Why home birth is different in the United States compared to Canada
The lack of standardized training and credentials among American midwives has created a patchwork system. It's time for the U.S. to catch up to Canada in this area of healthcare.
When I tell people that all three of my children were born outside a hospital – two at home, one in a Toronto midwifery clinic – reactions are mixed. Most people here in Ontario are supportive, since home births are becoming increasingly common. Americans, on the other hand, are usually surprised and often horrified. At first this reaction confused me, but since learning more about the difference between midwifery care in the United States and Canada, I now get why most Americans would object to the idea of home births. Even I would not have felt comfortable with a home birth in the United States.
The mortality rate for infants born at home in Oregon is seven times higher than in hospital. This is the best data for the U.S., according to obstetrician Amy Tuteur, since Oregon started requiring in 2012 that birth certificates state where a birth occurred and who attended it. By contrast, several years of studies have shown that home births in Canada are no more dangerous than hospital births for low-risk women.
Tuteur’s opinion piece for the New York Times titled “Why Is American Home Birth So Dangerous?” will no doubt generate serious controversy. Tuteur, who is also known as "The Skeptical OB," blames the problem on the two kinds of midwives allowed to operate within the United States, which is misleading and dangerous for women and newborns who assume the profession is more highly trained and regulated, like it is in Canada.
First there are Certified Nurse Midwives (CNMs), whom Tuteur describes as “perhaps the best-educated, best-trained midwives in the world, exceeding standards set by the International Confederation of Midwives. Their qualifications, similar to those of midwives in Canada, include a university degree in midwifery and extensive training in a hospital diagnosing and managing complications.”
Then there are Certified Professional Midwives (C.P.M.s), who do not meet international standards and are legal in only 28 states, yet attend the majority of home births in the U.S. They are often taught through correspondence courses or by shadowing other C.P.M.s. They created their own credentials, although these were updated in 2012 to require, at the very least, a high school diploma.
Tuteur has nothing but scorn for C.P.M.s, whom she believes can endanger the lives of women and newborns through their lack of training and the way in which they portray themselves as capable when they really do not possess the knowledge they should, by law, possess. Although they defend themselves as “experts in normal birth,” Tuteur points out that:
“[it] makes as much sense as a meteorologist being an expert in sunny weather. Anyone from a taxi driver to a 12-year-old sibling can handle (and has handled) an uncomplicated birth. The only reason to have a trained attendant is to prevent, diagnose and manage complications, the very things that C.P.M.s never have to learn to do.”

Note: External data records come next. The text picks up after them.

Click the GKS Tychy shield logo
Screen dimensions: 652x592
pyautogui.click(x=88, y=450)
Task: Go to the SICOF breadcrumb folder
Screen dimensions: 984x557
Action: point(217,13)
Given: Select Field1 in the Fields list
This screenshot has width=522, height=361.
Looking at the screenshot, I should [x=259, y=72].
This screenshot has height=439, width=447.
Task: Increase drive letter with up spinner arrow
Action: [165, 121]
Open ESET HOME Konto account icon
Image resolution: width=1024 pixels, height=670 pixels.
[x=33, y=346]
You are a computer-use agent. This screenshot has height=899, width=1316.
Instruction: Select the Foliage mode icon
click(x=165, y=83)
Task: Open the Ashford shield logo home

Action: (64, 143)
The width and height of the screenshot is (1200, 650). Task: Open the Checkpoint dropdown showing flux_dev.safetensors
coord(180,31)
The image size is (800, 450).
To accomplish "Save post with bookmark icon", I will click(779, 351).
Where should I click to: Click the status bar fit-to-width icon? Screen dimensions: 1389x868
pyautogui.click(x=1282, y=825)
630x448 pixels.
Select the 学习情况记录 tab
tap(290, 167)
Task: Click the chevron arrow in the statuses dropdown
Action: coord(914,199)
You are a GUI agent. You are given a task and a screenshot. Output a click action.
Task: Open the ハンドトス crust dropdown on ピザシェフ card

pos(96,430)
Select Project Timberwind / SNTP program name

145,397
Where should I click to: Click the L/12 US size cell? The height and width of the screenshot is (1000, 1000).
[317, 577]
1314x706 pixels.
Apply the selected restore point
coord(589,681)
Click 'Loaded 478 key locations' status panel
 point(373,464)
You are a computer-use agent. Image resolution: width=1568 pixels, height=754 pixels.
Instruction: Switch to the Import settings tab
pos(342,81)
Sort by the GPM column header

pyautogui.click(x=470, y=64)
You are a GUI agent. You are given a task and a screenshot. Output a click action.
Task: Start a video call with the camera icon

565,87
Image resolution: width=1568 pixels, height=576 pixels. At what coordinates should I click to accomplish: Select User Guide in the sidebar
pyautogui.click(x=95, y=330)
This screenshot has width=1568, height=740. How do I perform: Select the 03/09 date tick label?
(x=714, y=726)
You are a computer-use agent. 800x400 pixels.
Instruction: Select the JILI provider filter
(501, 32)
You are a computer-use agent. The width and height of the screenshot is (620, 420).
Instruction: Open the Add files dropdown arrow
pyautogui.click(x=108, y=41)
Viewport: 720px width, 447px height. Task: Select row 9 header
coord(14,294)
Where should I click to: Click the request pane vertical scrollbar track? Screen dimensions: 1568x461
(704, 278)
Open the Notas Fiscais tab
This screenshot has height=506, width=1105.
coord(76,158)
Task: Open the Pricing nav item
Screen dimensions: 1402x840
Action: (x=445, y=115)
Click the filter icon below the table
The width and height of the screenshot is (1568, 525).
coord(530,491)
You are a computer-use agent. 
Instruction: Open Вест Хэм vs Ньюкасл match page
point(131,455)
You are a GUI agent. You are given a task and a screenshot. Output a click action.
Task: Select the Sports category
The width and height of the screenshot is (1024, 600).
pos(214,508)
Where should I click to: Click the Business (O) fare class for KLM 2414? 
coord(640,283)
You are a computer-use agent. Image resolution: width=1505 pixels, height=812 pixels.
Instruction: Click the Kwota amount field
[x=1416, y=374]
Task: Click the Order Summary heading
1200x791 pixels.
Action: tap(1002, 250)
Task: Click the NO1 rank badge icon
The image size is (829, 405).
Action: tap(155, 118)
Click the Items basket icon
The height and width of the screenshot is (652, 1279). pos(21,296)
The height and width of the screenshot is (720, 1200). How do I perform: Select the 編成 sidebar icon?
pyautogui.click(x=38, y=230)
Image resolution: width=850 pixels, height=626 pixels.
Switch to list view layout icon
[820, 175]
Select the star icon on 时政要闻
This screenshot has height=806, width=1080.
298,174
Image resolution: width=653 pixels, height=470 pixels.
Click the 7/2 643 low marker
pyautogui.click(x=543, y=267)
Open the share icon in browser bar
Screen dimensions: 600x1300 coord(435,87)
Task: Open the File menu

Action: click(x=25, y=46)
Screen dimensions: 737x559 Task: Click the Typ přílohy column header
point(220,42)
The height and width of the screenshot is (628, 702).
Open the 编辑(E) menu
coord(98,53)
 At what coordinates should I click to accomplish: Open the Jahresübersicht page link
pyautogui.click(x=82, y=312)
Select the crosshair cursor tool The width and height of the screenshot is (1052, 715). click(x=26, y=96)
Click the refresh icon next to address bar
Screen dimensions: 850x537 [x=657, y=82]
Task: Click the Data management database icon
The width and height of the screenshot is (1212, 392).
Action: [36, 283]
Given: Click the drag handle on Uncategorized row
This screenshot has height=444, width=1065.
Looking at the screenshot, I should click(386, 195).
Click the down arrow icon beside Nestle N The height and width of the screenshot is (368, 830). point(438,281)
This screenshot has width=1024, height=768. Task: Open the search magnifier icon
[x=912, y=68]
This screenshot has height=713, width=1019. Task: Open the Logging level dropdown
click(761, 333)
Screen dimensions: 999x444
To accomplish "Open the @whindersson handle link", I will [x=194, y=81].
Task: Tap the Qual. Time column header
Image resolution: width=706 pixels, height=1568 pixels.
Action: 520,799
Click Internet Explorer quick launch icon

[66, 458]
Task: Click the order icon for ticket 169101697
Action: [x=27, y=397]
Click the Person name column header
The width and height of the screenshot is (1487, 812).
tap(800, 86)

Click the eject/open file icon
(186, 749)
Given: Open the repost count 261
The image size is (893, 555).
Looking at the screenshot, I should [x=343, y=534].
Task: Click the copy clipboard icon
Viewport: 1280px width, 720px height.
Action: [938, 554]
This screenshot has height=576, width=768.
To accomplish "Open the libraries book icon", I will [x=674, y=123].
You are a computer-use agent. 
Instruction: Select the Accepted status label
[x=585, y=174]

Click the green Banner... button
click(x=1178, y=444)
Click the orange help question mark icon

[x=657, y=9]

American C.P.M.s are also unable to transfer patients smoothly to hospitals, which is something that Canadian midwives do on a regular basis – some 25 percent of home births (and 45 percent of first-time mothers, says Tuteur) are transferred to hospital in Canada, compared to 10 percent of C.P.M.-assisted births. Canadian midwives are so well-integrated into the hospital and obstetric system that they continue caring for patients even when location has changed, whereas C.P.M.s are often reluctant to transfer because they have to hand over control to other caregivers and can face criminal charges for operating illegally.
The Cut cites Tuteur's new book, Push Back: Guilt in the Age of Natural Parenting: "Even the Midwives Alliance of North America self-report that 'planned home birth has a death rate 450 times higher than comparable risk hospital birth'."
One Canadian midwife I spoke to last year described the home birth situation in the U.S. as a “patchwork” of regulations with “very little physical autonomy for women.”
It will be difficult for the United States to regulate midwifery, but it needs to happen. Perhaps at the same time hospitals can partially de-medicalize their approach to childbirth – or perhaps focus on personalizing or humanizing the experience – in order to make women feel a bit more heard and understood. While Tuteur points out out that neonatal mortality has decreased 90 percent and maternal mortality 99 percent over the past century of improved medical care, that still doesn’t mean that the hospitals have everything figured out; otherwise all of these women would not be seeking alternatives.
A better balance needs to be struck between the contrasting approaches of hospital versus home birth, and looking to Canada as an example would be a good first step.